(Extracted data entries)
···
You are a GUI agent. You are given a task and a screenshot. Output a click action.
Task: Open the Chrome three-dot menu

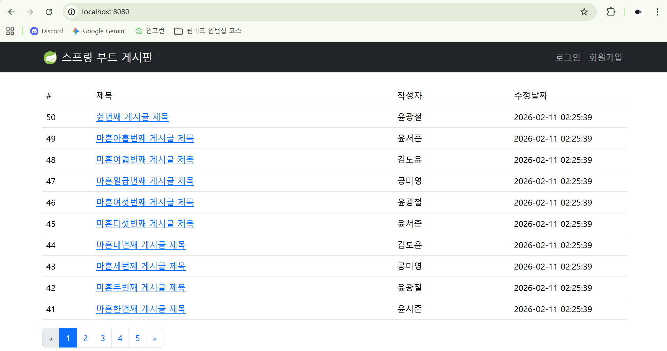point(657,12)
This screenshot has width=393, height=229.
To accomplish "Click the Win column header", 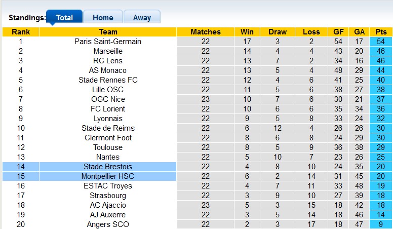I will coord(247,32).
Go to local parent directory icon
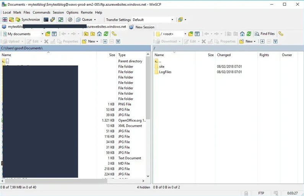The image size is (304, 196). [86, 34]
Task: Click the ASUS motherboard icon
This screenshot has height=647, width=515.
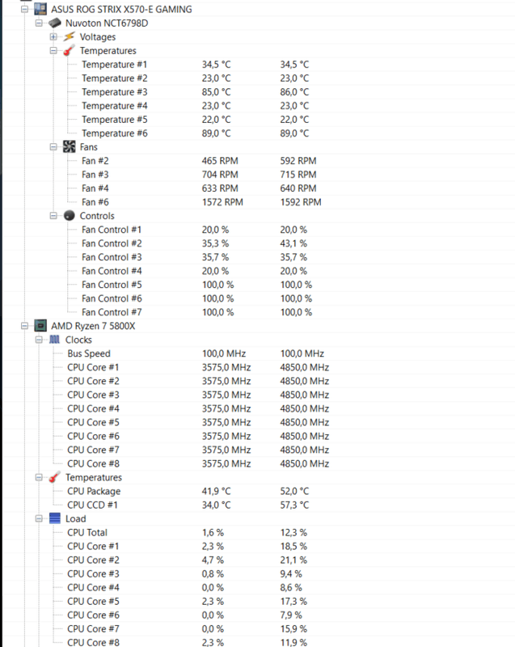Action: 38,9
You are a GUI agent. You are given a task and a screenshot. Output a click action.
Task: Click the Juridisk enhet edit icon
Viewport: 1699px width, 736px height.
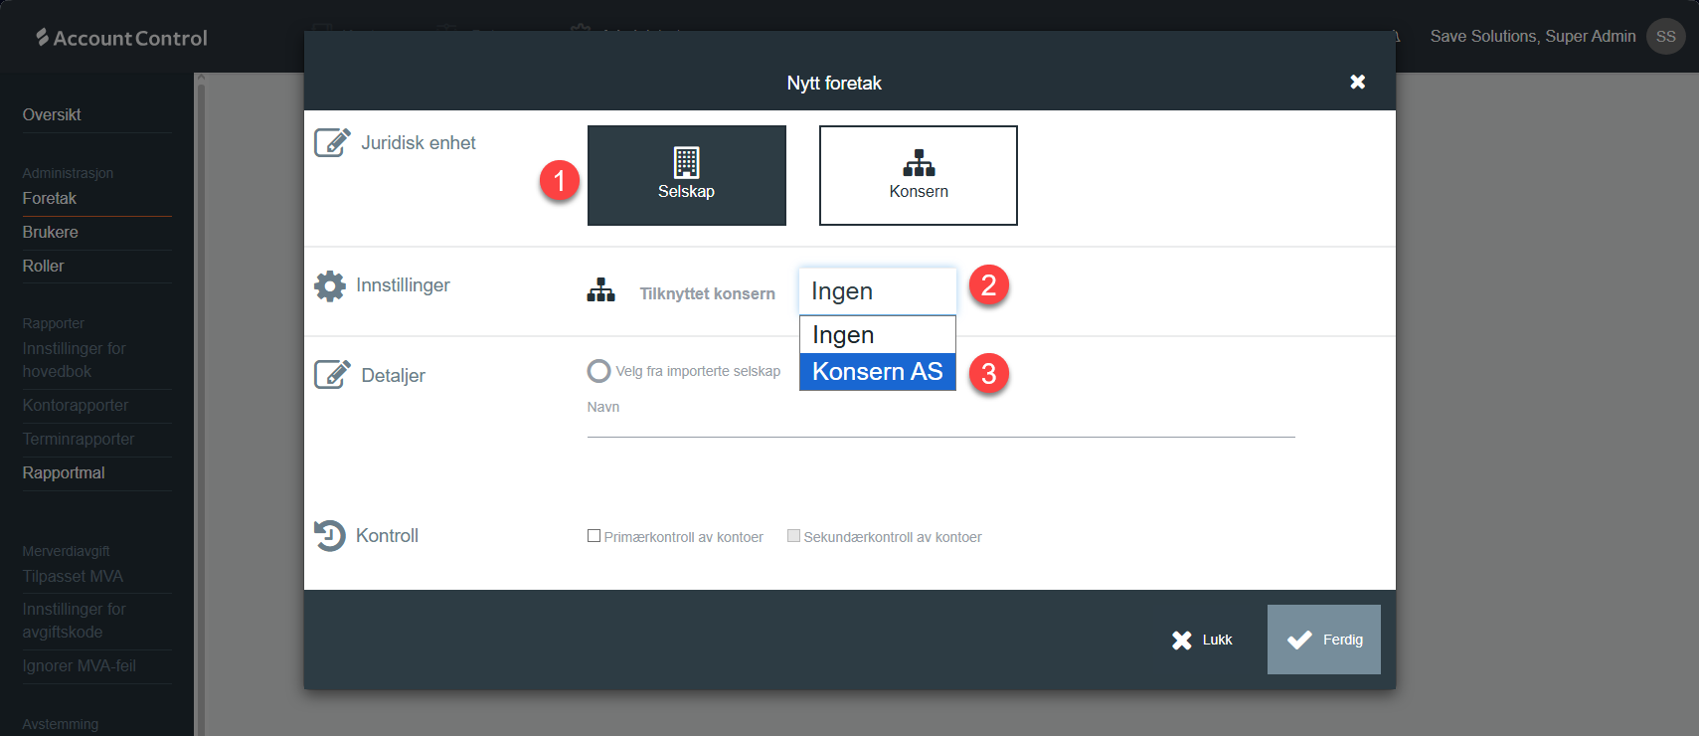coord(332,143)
···
WORK ORDER
Once you find the line containing "Task: Click the ASUS motherboard icon", retype it and every line after it through the last line of the records above, exactly. Add nothing else, and leave out the pictures.

OUTPUT
Task: Click the ASUS motherboard icon
This screenshot has height=647, width=515.
Action: 38,9
You are a GUI agent. You are given a task and a screenshot. Output a click action.
Task: Click the Juridisk enhet edit icon
Viewport: 1699px width, 736px height.
coord(332,143)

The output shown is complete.